Skip to content

Runner

The Runner manages the episode loop, connecting an environment with a policy and an optional training monitor.

from tinyrl import GridWorld, Runner

env = GridWorld()
runner = Runner(env)

Constructor

Runner(env, monitor=None)

Args:

  • env — an Environment instance
  • monitor — a TrainingMonitor instance. If None, a default one is created automatically.

Methods

run_episode(policy_fn, visualize=False, delay=0.1, log=True, return_trajectory=False)

Roll out a single episode.

Args:

  • policy_fn — a callable that takes an observation and returns either:
    • int or np.ndarray — the action to take
    • PolicyOutput — action plus optional logprob and entropy
  • visualize — if True, calls env.render() at each step
  • delay — seconds between frames when visualizing
  • log — if True, logs stats to the monitor. Set False for eval runs.

**GIVEN MATERIAL**
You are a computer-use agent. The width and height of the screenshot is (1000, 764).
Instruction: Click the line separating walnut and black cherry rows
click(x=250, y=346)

**SET OF TASKS**
1) In the Runner reference, shorten the argument list that begins "env — an Environment instance" while keeping its main facts.
2) Pick up the Runner reference after its last line and keep writing.
The material was taken from a separate source.

**SOLVED TASKS**
1)
- env: an Environment instance.
- monitor: a TrainingMonitor instance; a default one is created when it is None.

2)
  • return_trajectory — if True, populates result.trajectory

Returns: EpisodeResult

# basic
result = runner.run_episode(policy)
result.reward       # total reward
result.steps        # number of steps

# with trajectory
result = runner.run_episode(policy, return_trajectory=True)
result.trajectory   # Trajectory object

# eval (no logging)
result = runner.run_episode(policy, log=False)

plot()

Calls self.monitor.plot() to display training curves.

for _ in range(500):
    runner.run_episode(policy)
runner.plot()